Your little one’s first set of teeth play a very important role and it’s never too early to start taking care of them. Aside from needing them to eat, they also aid speech, language development and help to guide their permanent teeth into place.
Brushing baby teeth
It’s a good idea to start cleaning your baby’s teeth twice daily as soon as they start to appear: make it part of their morning and evening routine and it will soon become a habitual process.
Use a little piece of clean, soft cloth wrapped around one of your fingers and a tiny smear of suitable toothpaste at first, progressing to a baby-sized toothbrush as more teeth appear.

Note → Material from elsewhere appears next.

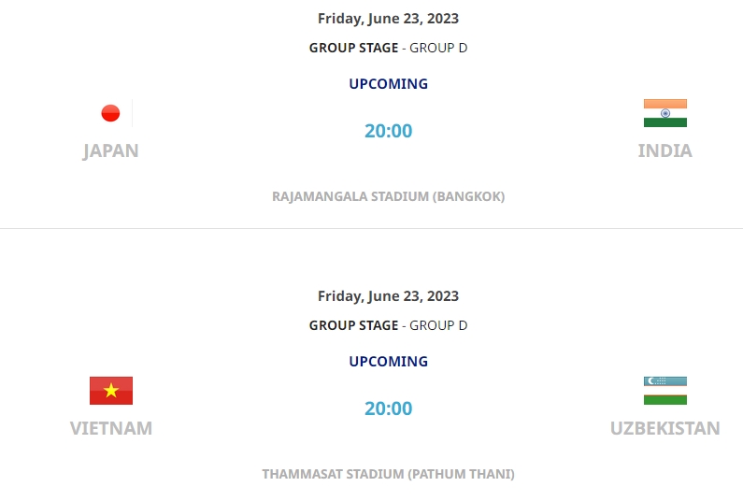This screenshot has height=501, width=743.
Task: Open the INDIA team name link
Action: click(665, 150)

Don’t be tempted to brush more frequently as too much brushing, especially not straight after eating, as it can damage the enamel.
Beating tooth decay
Sugary food and drink is the main cause of tooth decay in children. To help avoid it from the start, bear in mind the following advice:
- Never put anything sweet on your baby’s dummy, or in their bottle – stick to milk, and in between feeds, just plain water
- Aim to introduce a cup as soon as possible, from six months – fluid hangs around the mouth for longer when sucked through a teat, raising the risk of decay
- Don’t leave your baby with a bottle of anything other than water at night – even milk contains quite a lot of naturally-occurring sugar and if left to ‘bathe’ her teeth for prolonged periods, could cause damage
- Once your baby’s on solid food, avoid giving them sugary foods – they won’t get a taste for sweet stuff until you introduce it
- If you do give a sugary treat occasionally, try to give it with a meal and encourage them to have a drink of water afterwards, to help wash some of the sugar off their teeth
- Experts advise against giving squash or juice at all during your baby’s first year, but if you do offer it to your baby, only give it at mealtimes, very diluted, and in a cup rather than a bottle
When to go to the dentist
Many people only go to the dentist when they have a problem, but your dentist will be happy to check out your baby’s teeth as soon as they’ve got some – and can also give advice and prescribe treatment for teething pain.
Get into the habit of taking your child for regular check-ups (perhaps when you have yours), so they know that it’s nothing to be afraid of.
Your dentist will advise you how often you should attend appointments, but it’s usually every six months.